Jaramillo se puso en guardia.
– ¿Qué Carvajo?
Martín sonrió.
– Por favor, no se alarme -dijo. Sacó el papel donde el estudiante garrapateara: "Doctor Jaramillo", y se lo mostró-. ¿Sabía que le ejecutaban esta misma mañana?
Jaramillo sostuvo inciertamente la mirada del otro.
– No, no sabía nada.
Martín miró su reloj.
– Son las seis y cuarto de la mañana -dijo-. Las seis y medía es la hora de la ejecución. Pero lo harán algo más tarde, porque el capellán se retrasará. Lo hace siempre adrede, desde que leyó la vida de Dostoiewski, porque sabe que no empezarán sin él… Pide a Dios perdón por alargar la vida del condenado y da una oportunidad al indulto, a un indulto que jamás llega.
Jaramillo no dijo nada.
– Yo no soy amigo de los credos políticos -siguió Martín-. He vivido mucho, y he visto muchos programas de resurgimiento. Todos eran brillantes. Pero luego se aplicaban, y resultaban mucho menos brillantes… Usted se preguntará por qué le cuento todo esto… Cuando el Presidente actual subió al Poder, iba precedido de un programa maravilloso: leyes de paro, créditos agrícolas, proteccionismo arancelario, industrialización, fomento de la exportación… Usted lo sabe muy bien. A casi todos nos resultaba simpático. Había sido incomprensible el golpe de Estado, era cierto, porque Salvano retuvo el Poder durante tan poco tiempo que nadie supo si era eficaz o no. Pero el Presidente actual nos convenció a todos: nos dijo que nos había librado de Salvano, que la nación había corrido un peligro espantoso, que ahora él la sacaría adelante… Todos le creímos. Hablaba bien, era simpático, resultaba agradable ver aquellos cabellos blancos alrededor de los ojos azules, en los carteles de propaganda, en los sellos de correos… Por otra parte, su entrada fue brillante: no se produjeron derramamientos de sangre.
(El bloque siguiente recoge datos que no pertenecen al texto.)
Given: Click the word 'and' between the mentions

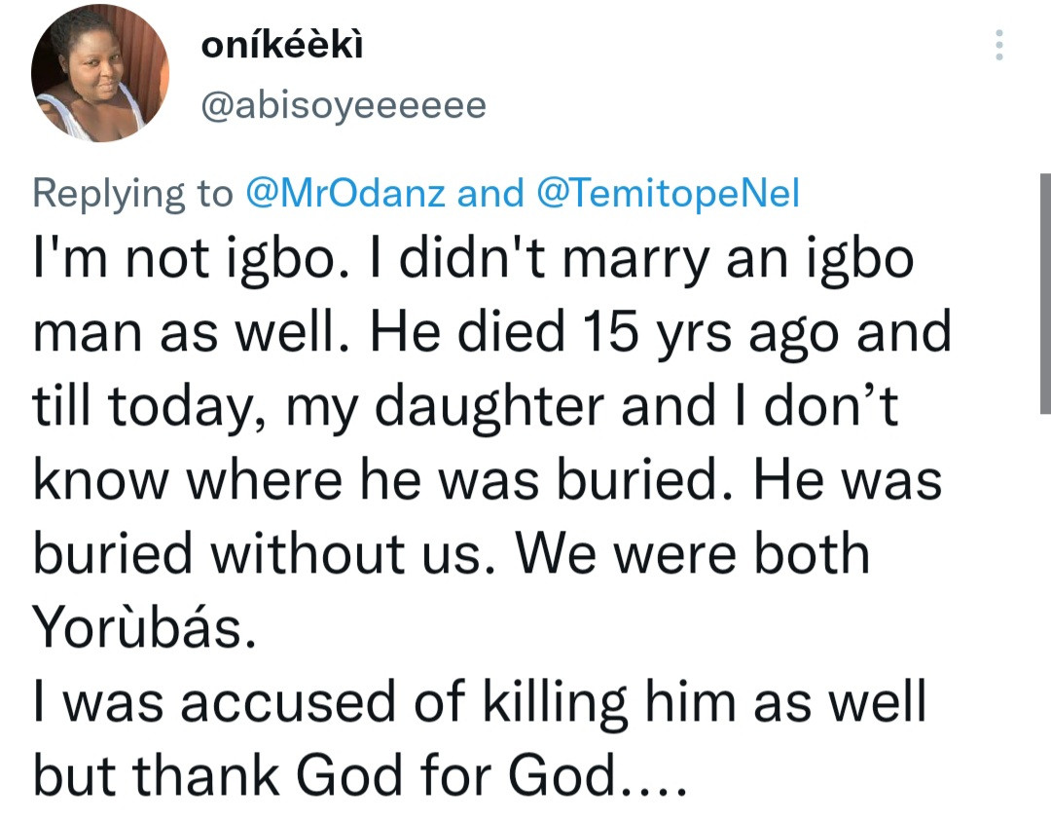Looking at the screenshot, I should click(x=489, y=193).
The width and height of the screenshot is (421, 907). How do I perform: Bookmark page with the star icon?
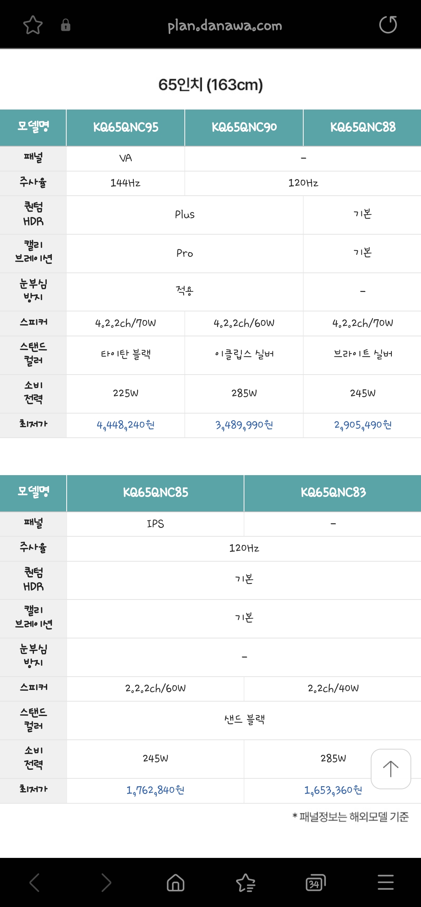point(33,25)
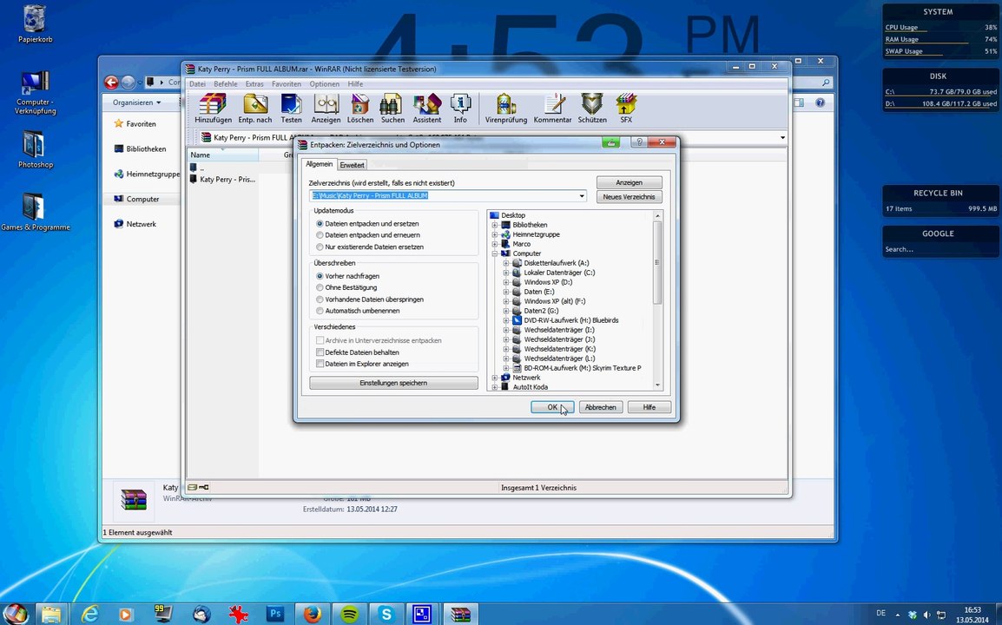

Y eso es meritorio, en estos países… Aunque, en realidad, todos nos obcecamos, y no nos dimos cuenta de que el mérito del golpe incruento no estaba en el Presidente que había subido al Poder, sino en el Presidente que lo había abandonado. Tampoco nos dimos cuenta de que Salvano odiaba la violencia, y de que el nuevo Presidente acudía a ella siempre que lo juzgaba necesario o conveniente. ¡Y cuántas veces debió juzgarlo necesario o conveniente, desde entonces…! No nos dimos cuenta de nada, en resumen.